■ Problems to work on:
1/ In the piece on church decline, copy out the passage starting at "What if the real" and ending at "because of it.", swapping "birth rates" for "fertility rates" wherever it occurs.
2/ According to the piece on church decline, how many children do almost all Amish families have?

■ Text for analysis:
----------
Amish for the Win!
The mainline is in decline!
Over the years, we’ve told the story that the mainline is in decline due to their liberal theology. Once you lose your core and solid foundation, you are heading to irrelevance and dramatic loss of membership.
On the other side of this is the ascendancy of evangelicals. Evangelicals stick to the gospel and the teaching of God and are conservative in dealing with morals, so they are growing. And by the way, growth in numbers and our prosperity show God’s hand of favor is on us.
But what if the story isn’t true?
What if the real story is something like this? (Ideas from Religion for Realists Samuel Perry)
Both the mainline and evangelical have about the same rate of evangelism growth.
The difference is not in evangelism but in babies. Evangelicals have more babies (or at least they did) than mainline folks (the mainline became richer earlier and so saw a decrease in birth rates), so they grew significantly.
Recently, as evangelicals have become more wealthy, their birth rates have declined and, like the mainline, will shrink because of it.
A second part of the story is that as the mainline became more acclimated to the culture, their children saw different ways of living and pursued those ways. The same is now happening in evangelical circles.
Compare this to the Amish, who have
very high birth rates (6+ children in almost every family) and very closed communities.
This level of birth and closed communities that keep the outside out means generations stay in the Amish way. The Amish are growing gangbusters — one person even wrote a tongue-in-cheek article entitled, “Will we all be Amish?”
Deep in the heart of U.S. evangelicalism is the belief that if we did a better job at apologetics, a better job of showing that our way was superior, people would follow Jesus. But this is not how it works.
----------
■ Data provided:
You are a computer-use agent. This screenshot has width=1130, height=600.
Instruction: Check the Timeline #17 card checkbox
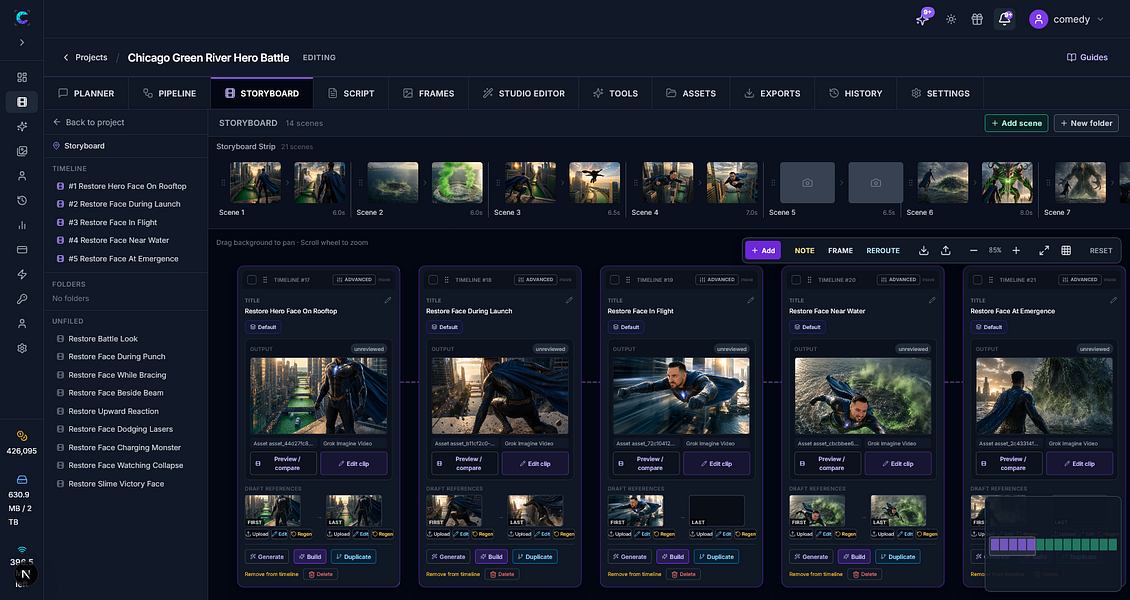coord(252,279)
----------
■ Results in order:
1/
What if the real story is something like this? (Ideas from Religion for Realists Samuel Perry)
Both the mainline and evangelical have about the same rate of evangelism growth.
The difference is not in evangelism but in babies. Evangelicals have more babies (or at least they did) than mainline folks (the mainline became richer earlier and so saw a decrease in fertility rates), so they grew significantly.
Recently, as evangelicals have become more wealthy, their fertility rates have declined and, like the mainline, will shrink because of it.

2/ Six or more.